### Supplied information
-=-=-

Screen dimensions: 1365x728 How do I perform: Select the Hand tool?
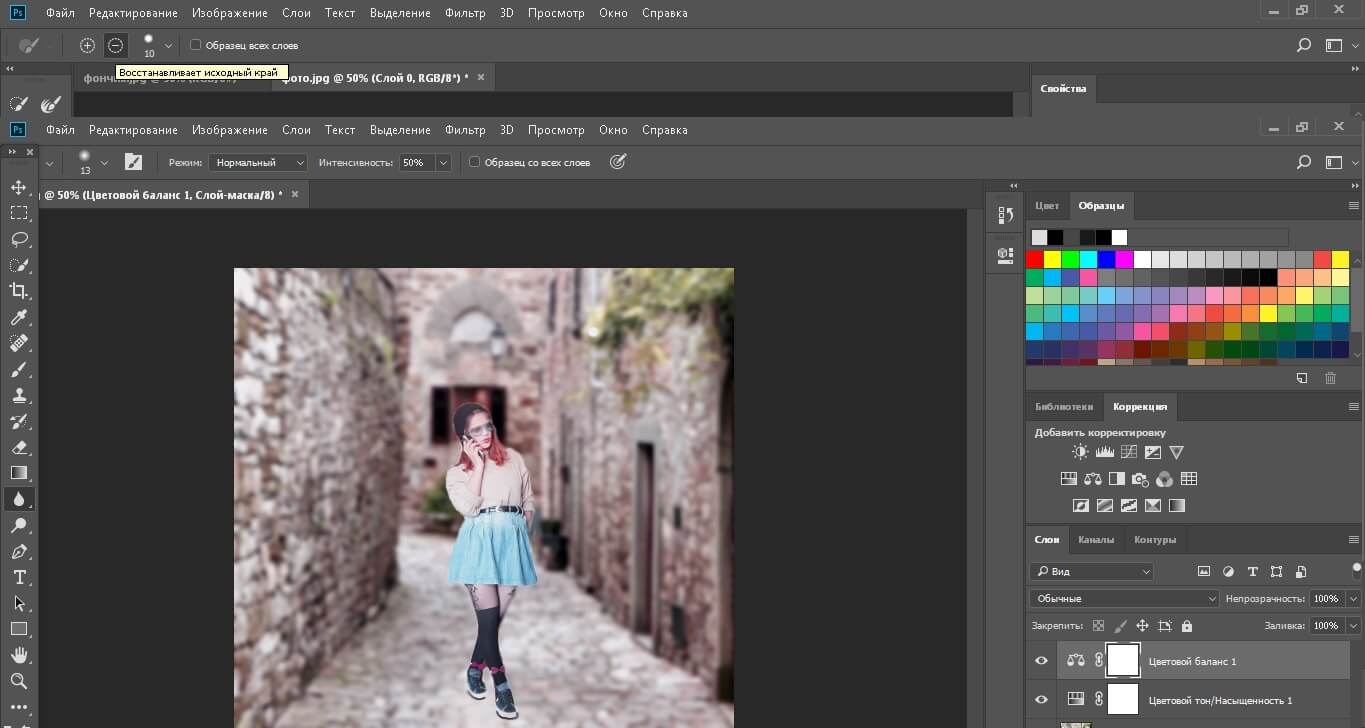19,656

-=-=-

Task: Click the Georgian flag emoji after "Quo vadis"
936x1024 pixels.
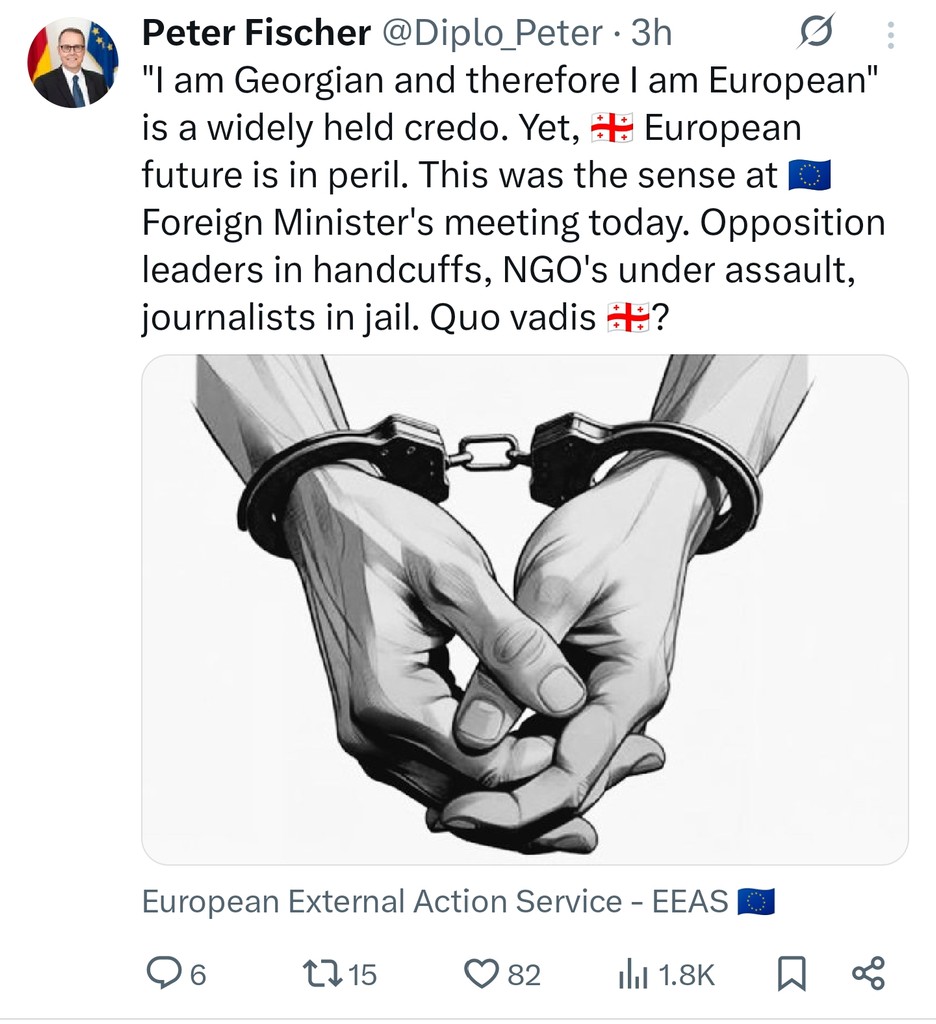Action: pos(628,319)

-=-=-

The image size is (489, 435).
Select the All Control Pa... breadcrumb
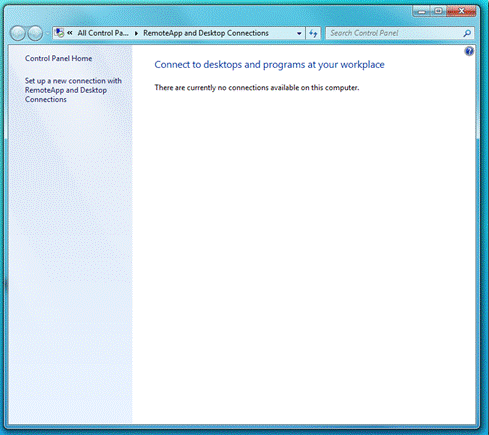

-=-=-

### Aim of the exercise
Within the data above, the lines from the one with "The image size is (489, 435)." to the one with "Select the All Control Pa... breadcrumb" must be repeated exactly; no other line belongs in the answer.

### Task response
The image size is (489, 435).
Select the All Control Pa... breadcrumb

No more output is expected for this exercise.